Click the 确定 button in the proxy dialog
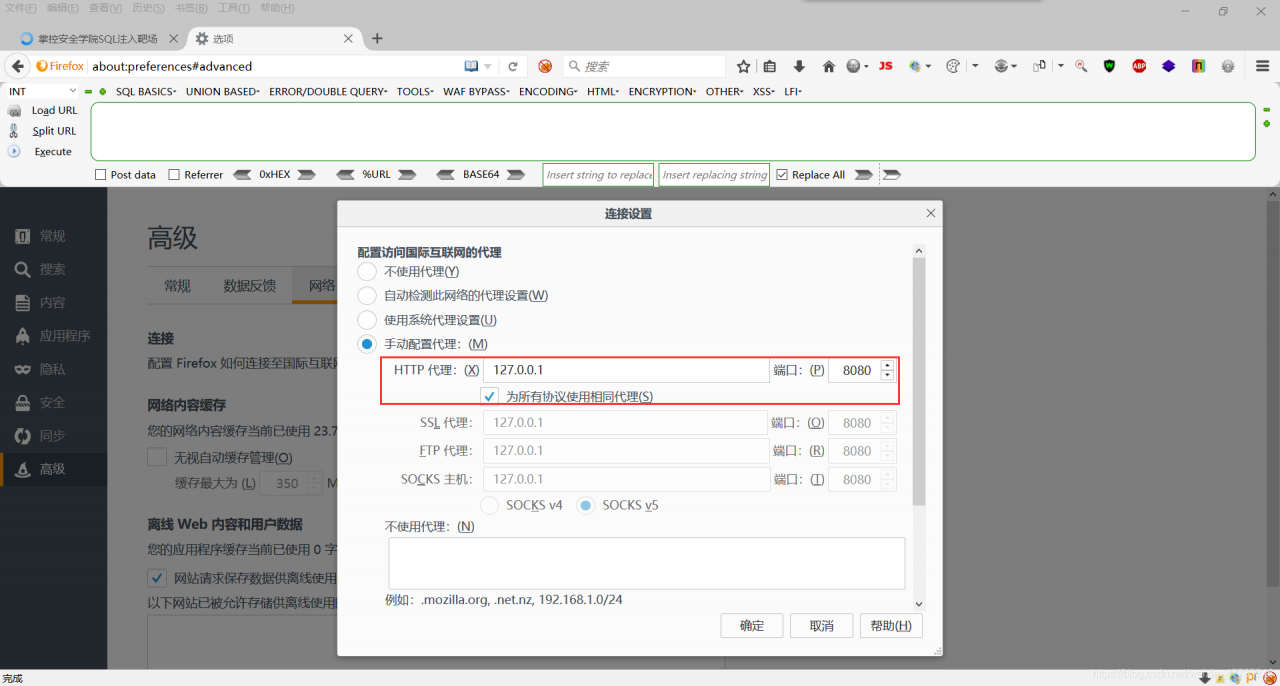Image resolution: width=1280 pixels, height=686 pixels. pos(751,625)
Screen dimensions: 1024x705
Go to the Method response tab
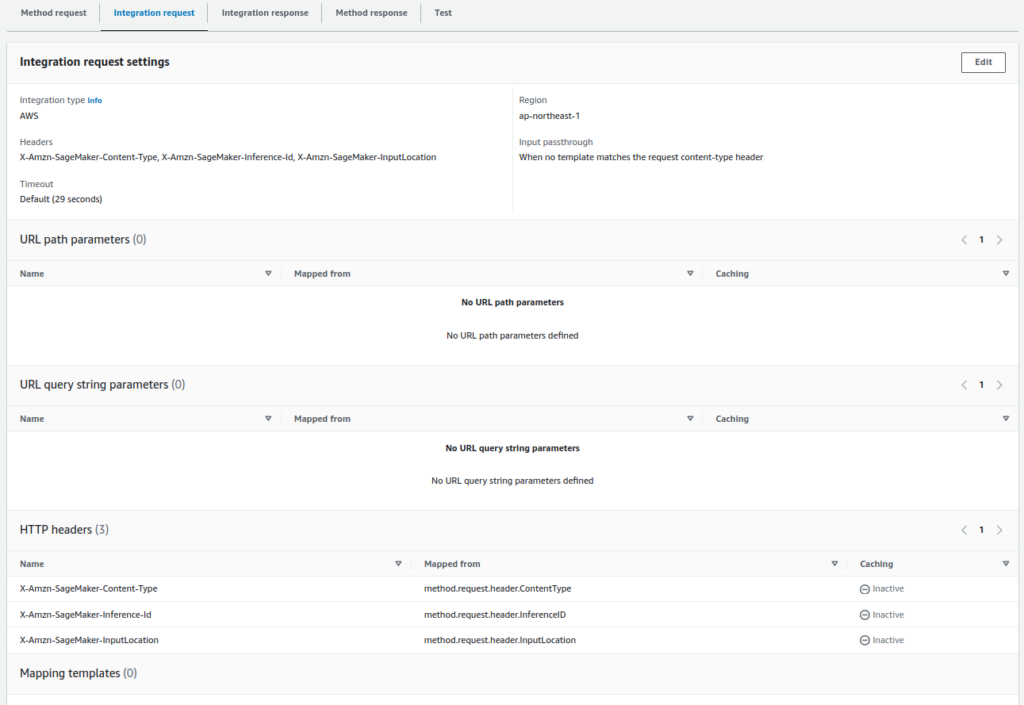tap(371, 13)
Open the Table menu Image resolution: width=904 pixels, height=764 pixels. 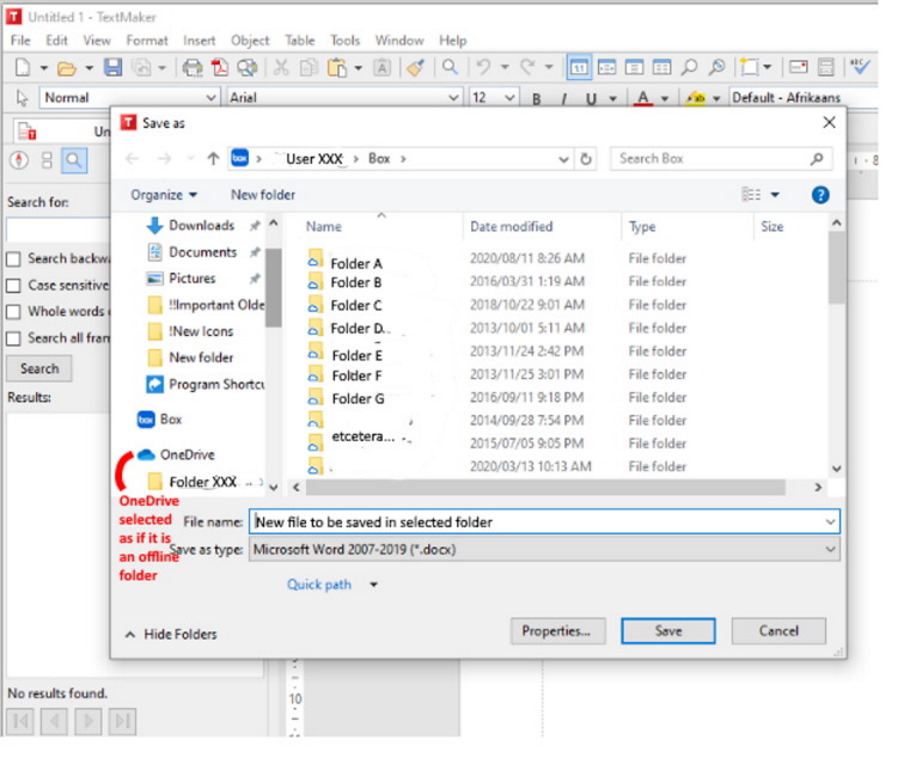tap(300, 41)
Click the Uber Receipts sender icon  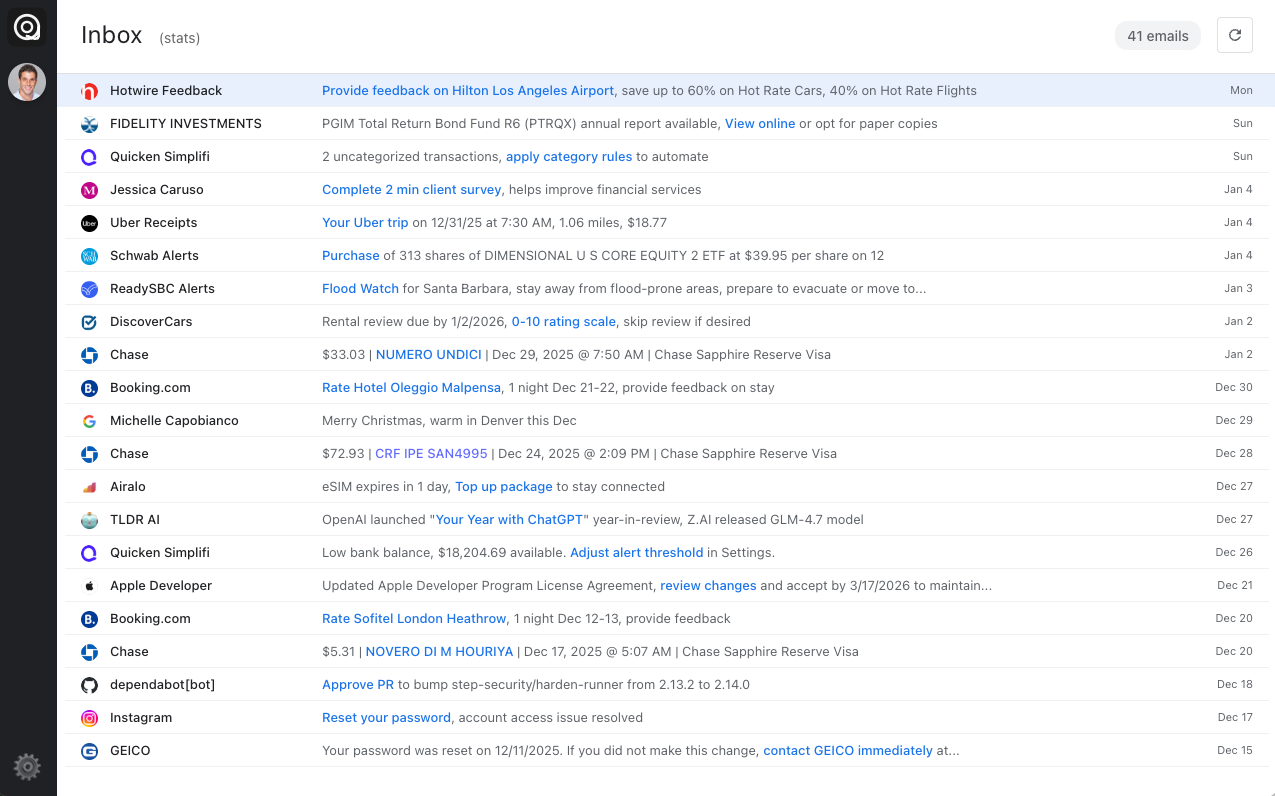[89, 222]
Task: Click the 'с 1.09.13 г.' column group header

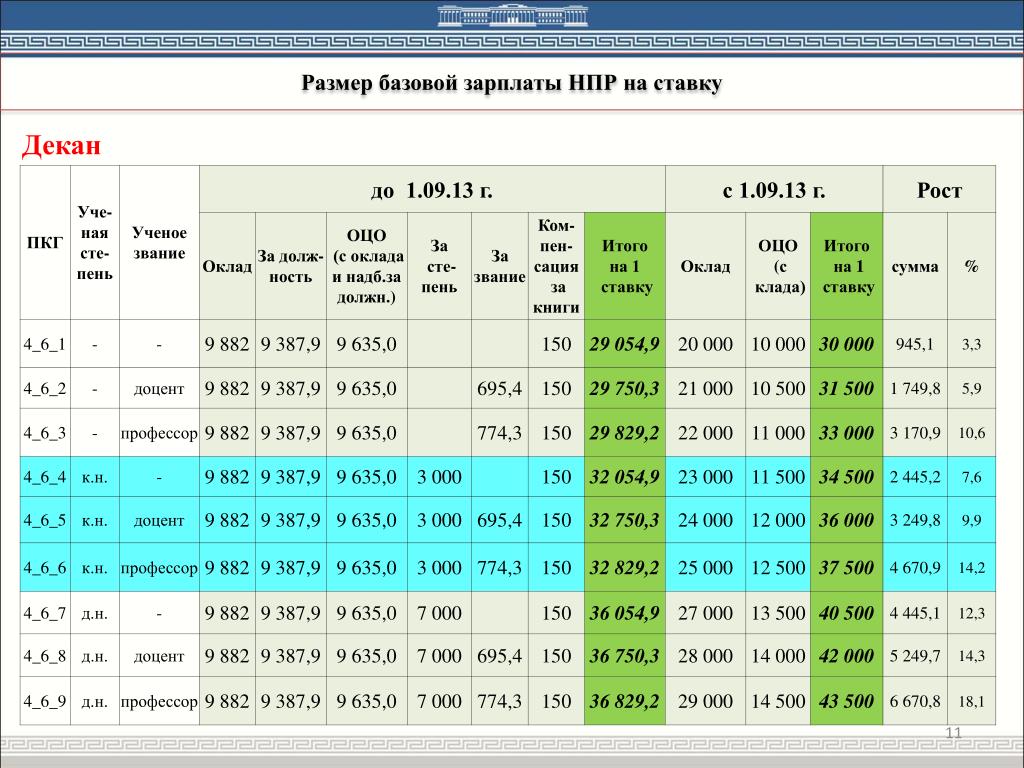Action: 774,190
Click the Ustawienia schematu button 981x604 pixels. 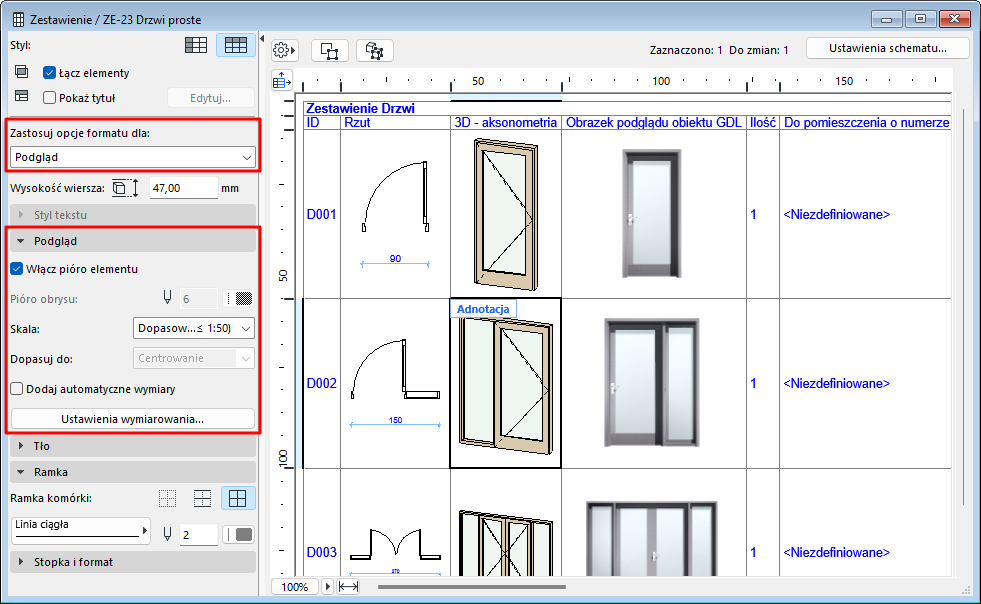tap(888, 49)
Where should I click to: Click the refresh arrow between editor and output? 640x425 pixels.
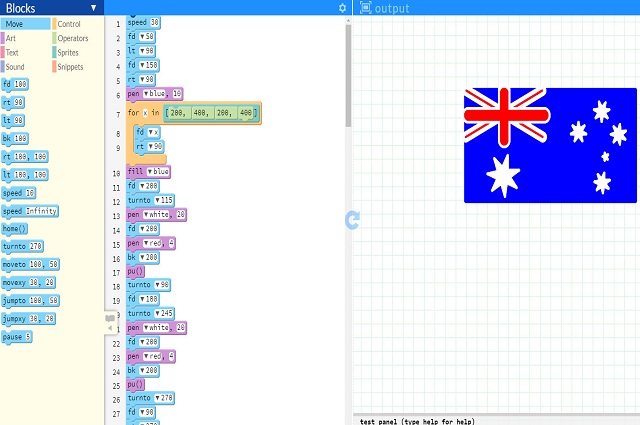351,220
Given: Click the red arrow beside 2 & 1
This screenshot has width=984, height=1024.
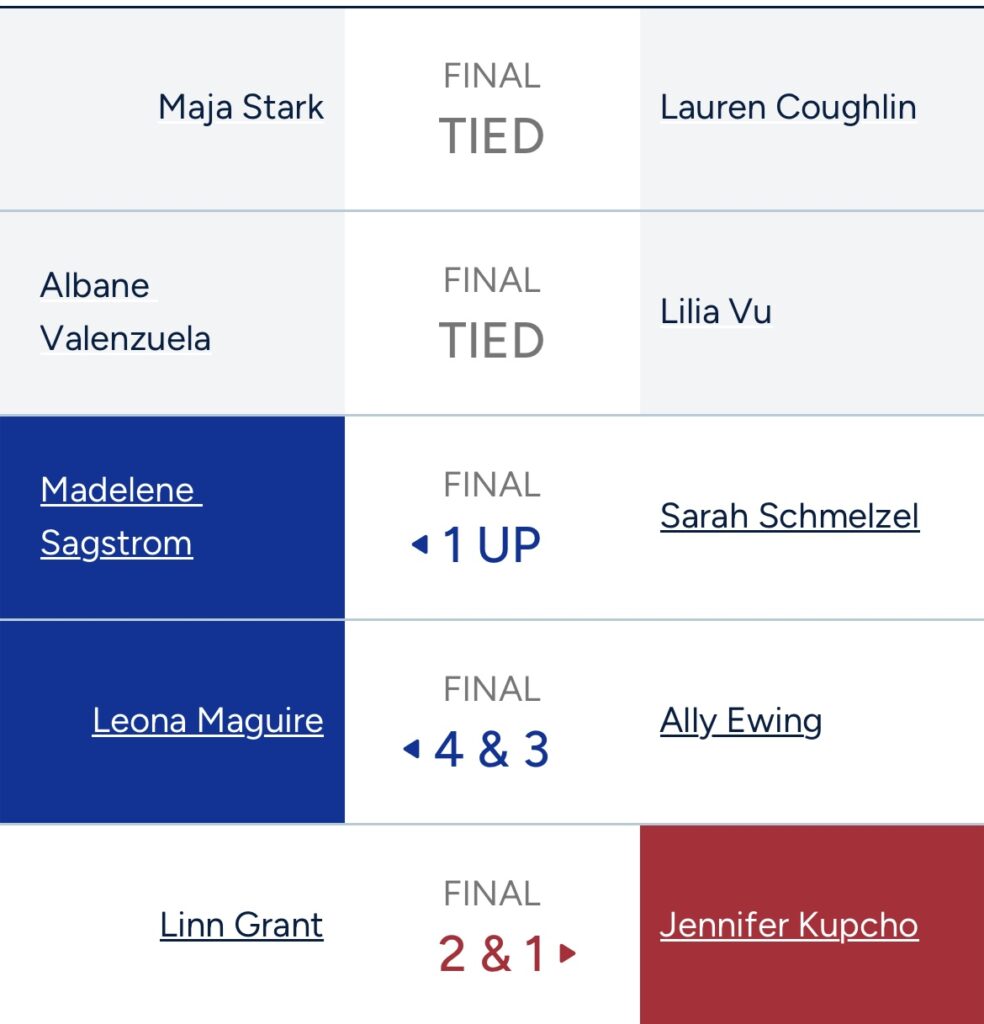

---*---

* [Set exercise]: List every line in the records above that contains the string "arrow", matching case exactly.

* [Complete answer]:
Where should I click to: Click the refresh arrow between editor and output? 640x425 pixels.
Given: Click the red arrow beside 2 & 1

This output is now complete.